The Little Prince is a child with golden locks and a laugh that sounds like "a lot of little bells." He is thoughtful and curious and never lets go of a question once he has asked it. His home is a tiny planet identified as Asteroid B-612. It has three knee-high volcanoes, two of which are active, and is infested with dangerous baobab seeds. It is also home to a unique and lovely flower that the Little Prince cares for. But in her pride and vanity, she fails to show him affection in return. Feeling sad and lonely, the Little Prince leaves his tiny planet in a quest for friendship and to learn what is important in life. His interplanetary travels show him the foolishness of grown-ups who have forgotten what is essential and are consumed by pointless matters. Then on Earth he befriends and is befriended by a fox who shares with him the secret of seeing with his heart and not with his eyes. The prince learns that "what is important cannot be seen." By the time the Little Prince meets the narrator, marooned in the Sahara Desert, he has learned how to see rightly and how to care for whomever he loves. Befriending the pilot, his role shifts from student to teacher as he helps the pilot, who has forgotten the important things in life.
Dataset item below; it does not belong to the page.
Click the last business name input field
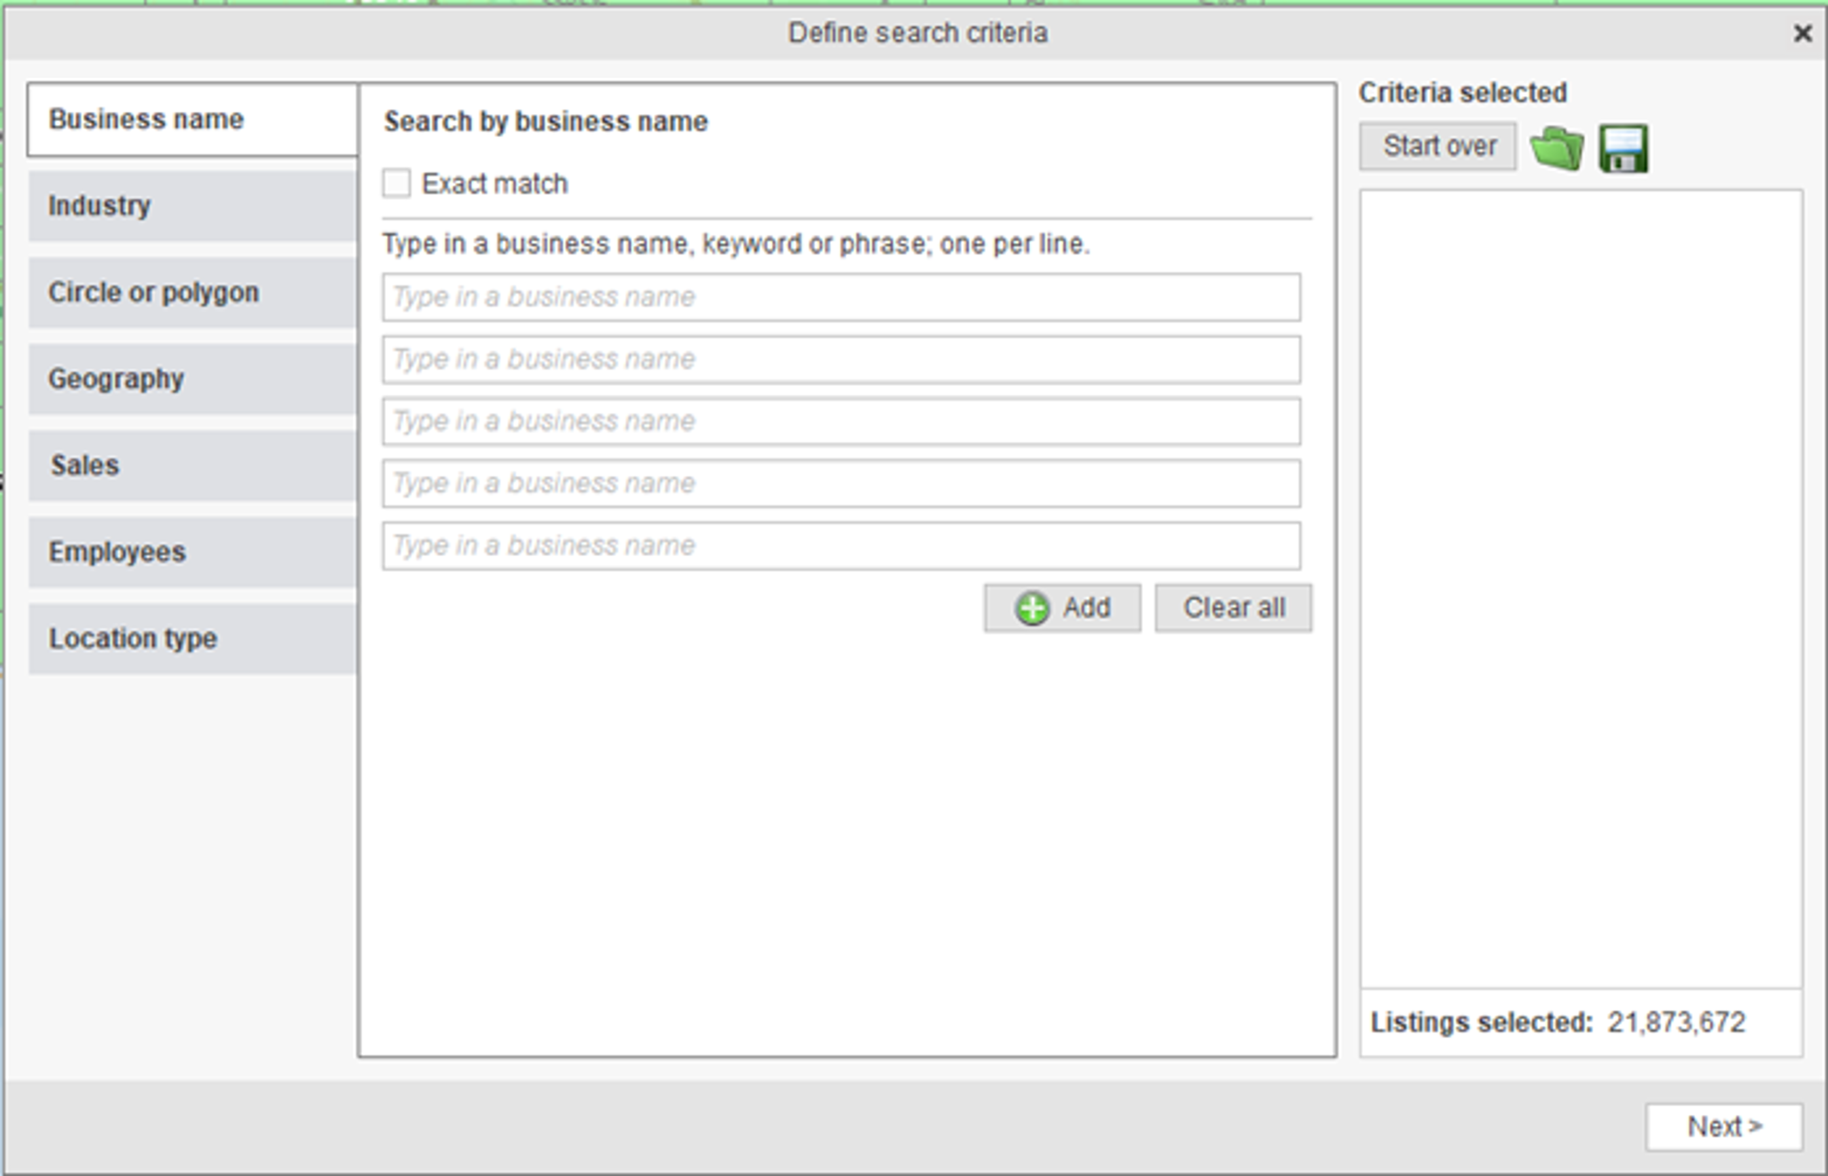The image size is (1828, 1176). click(x=840, y=544)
When the narrator is six years old, he aspires to be a great artist. His first endeavor, however, fails to impress the adults in his life, and they encourage him to do something more sensible. So he becomes a grown-up and a pilot concerned with "serious matters." But he is never a comfortable member of the grown-up world. He feels misunderstood, with no one to talk to. In short, he is lonely. He meets the Little Prince in the most unlikely place: an isolated area of the Sahara Desert, where his plane has gone down. How exactly the Little Prince has found him is a mystery, but it is a fortunate encounter. The Little Prince has been in search of a cure for loneliness. Having found it, he shares the secret with the narrator. Through his encounter with the Little Prince, the narrator learns the secrets of friendship and how to see the world anew, with childlike wonder. He learns how to look with the heart beyond outward appearances and to divine what is essential. Just as important, his imagination is rekindled, and he finds it possible to believe, for example, that the drawing of a box can hide a small sheep inside; that on a small planet somewhere lives a Little Prince who loves a flower; and that the stars laugh like a thousand small bells.
The rose is a flower that mysteriously blooms on the Little Prince's planet, Asteroid B-612. The Little Prince believes the flower is unique in the world and grows nowhere else but on his planet. She is vain, proud, and demanding, but she is also capable of quiet sweetness and is enchanting to the Little Prince. However, she fails to show any signs of affection or appreciation for all the prince does for her, which makes him feel terribly lonely. She is the reason he leaves his planet to search for a cure for loneliness. On Earth the Little Prince discovers that there are thousands of flowers just like her. She is a common rose. But with the help of the fox, the prince learns how to see her differently—with his heart—and to love her.
The second inhabitant of Earth that the Little Prince meets is the fox; he appears seated under an apple tree. The fox is wiser than any other being the Little Prince has encountered so far. He counsels the Little Prince on the ways of love and friendship, beginning with a lesson on what it means to care for and need someone. He calls this being "tamed." He asks the Little Prince to tame him, explaining that when this is done, the little boy will then be unique to him among all little boys. In turn, he (the fox) will be unique among all foxes to the prince. The fox then shares the secret of how to clearly see and love one another. "It is only with one's heart that one can see clearly," he explains. "What is essential is invisible to the eye." He also cautions the Little Prince that he is responsible for whomever he tames.
When the Little Prince falls to Earth, the snake is the first inhabitant he encounters. The creature is as pale gold as the sand of the Sahara Desert he inhabits. Though "thin as a finger," the snake is nonetheless dangerous; an agent of death. With one bite he can "carry you farther than a ship," meaning into the afterlife. Yet he recognizes the essential innocence and purity of the Little Prince. So, rather than harm him, the snake offers to help the prince if and when he wishes to return to his planet. The Little Prince is wise enough to fear the snake, but he turns to the creature when his time on Earth is finished. Unable to transport his body back to his planet, the Little Prince must use the bite of the snake to leave it behind.